German Finance Minister – US Will Lose Financial Superpower Status

The US will lose its role as a global financial “superpower” in the wake of the financial crisis, Peer Steinbrück, the German finance minister, said on Thursday, blaming Washington for failing to take the regulatory steps that might have averted the crisis.
“The US will lose its status as the superpower of the world financial system. This world will become multipolar” with the emergence of stronger, better capitalized centrers in Asia and Europe, Mr Steinbrück told the German parliament. “The world will never be the same again.”
His were the most outspoken comments by a senior European government figure since Wall Street fell into chaos two weeks ago.
He later told journalists: “When we look back 10 years from now, we will see 2008 as a fundamental rupture. I am not saying the dollar will lose its reserve currency status, but it will become relative.”
The minister, who has spearheaded German efforts to rein in financial markets in the past two years, attacked the US government for opposing stricter regulations even after the subprime crisis had broken out last summer.
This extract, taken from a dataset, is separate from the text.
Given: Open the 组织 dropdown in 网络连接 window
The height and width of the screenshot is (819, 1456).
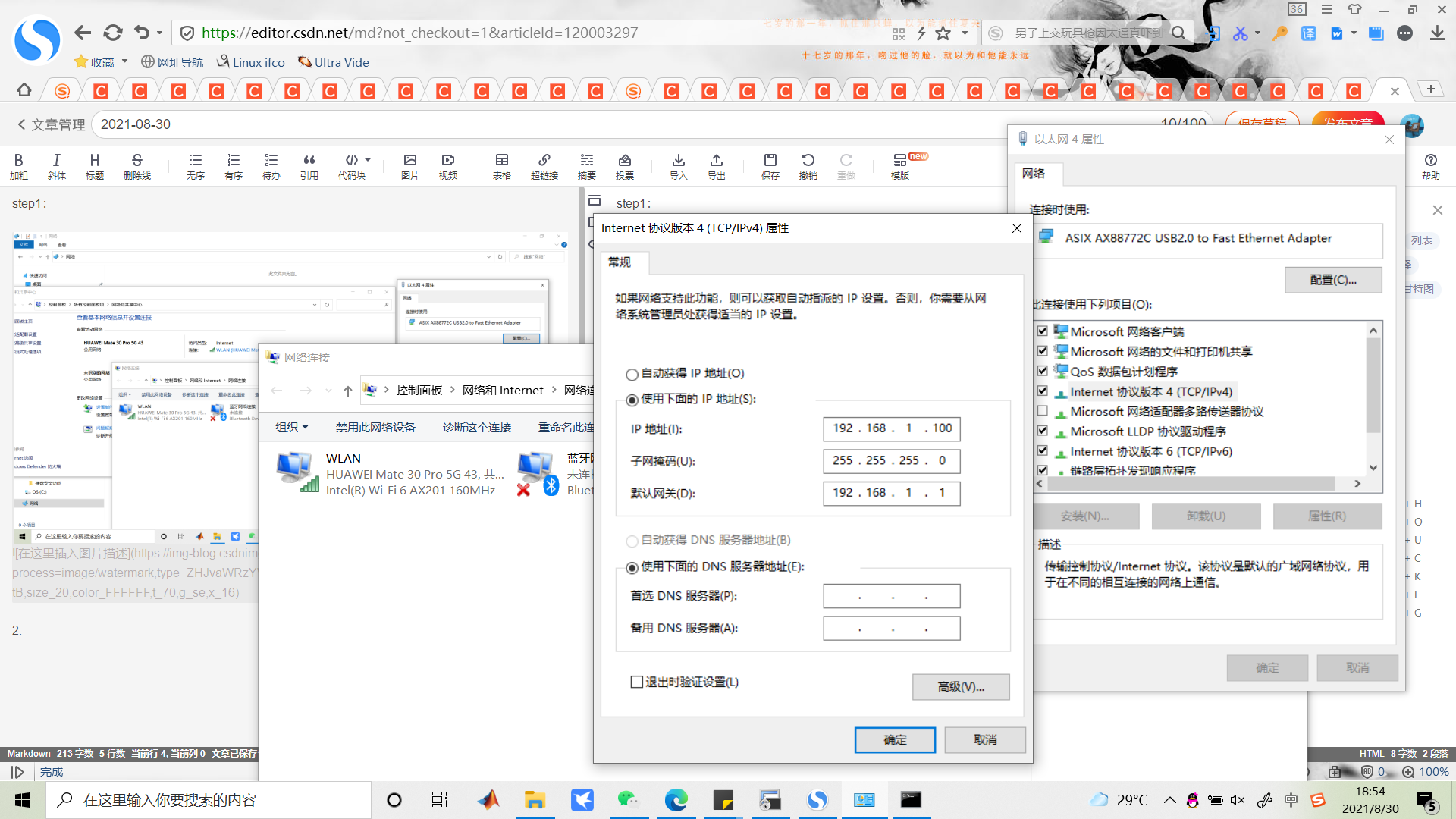Looking at the screenshot, I should coord(291,427).
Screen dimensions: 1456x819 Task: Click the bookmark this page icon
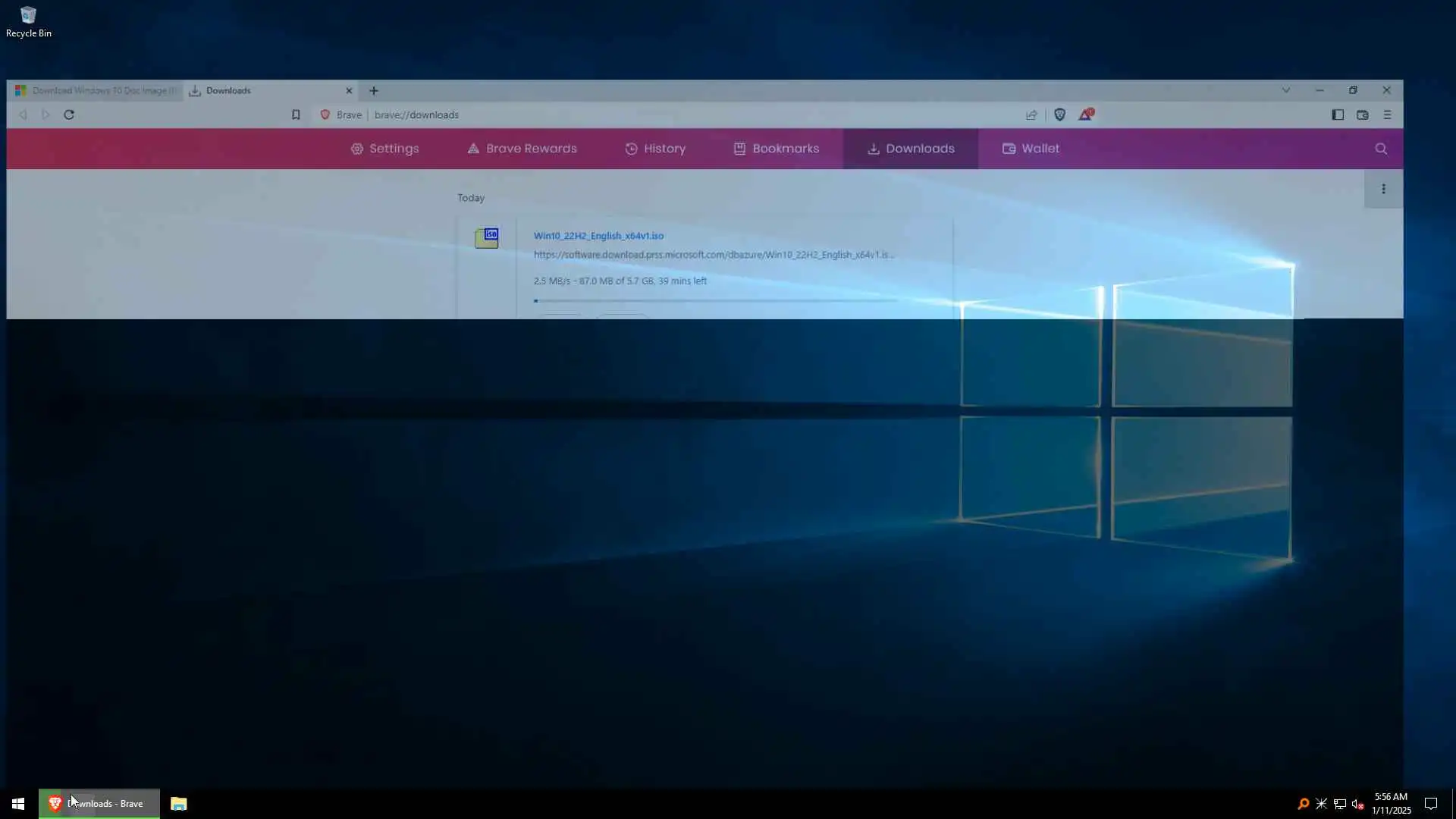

The US notion that markets should remain as free as possible from regulatory shackles “was as simplistic as it was dangerous”, he said.
But Mr Steinbrück had warm words for the US’s crisis management in the past fortnight, including the government’s planned $700bn rescue package for the financial sector. Washington, he said, had earned credit for acting not just in the US interest but also in the interest of other nations.
Yet he repeated Germany’s refusal to mount a similar rescue operation using taxpayers’ money to acquire toxic assets. “This crisis originated in the US and is mainly hitting the US,” he said. In Europe and Germany, such a package would be “neither sensible nor necessary”.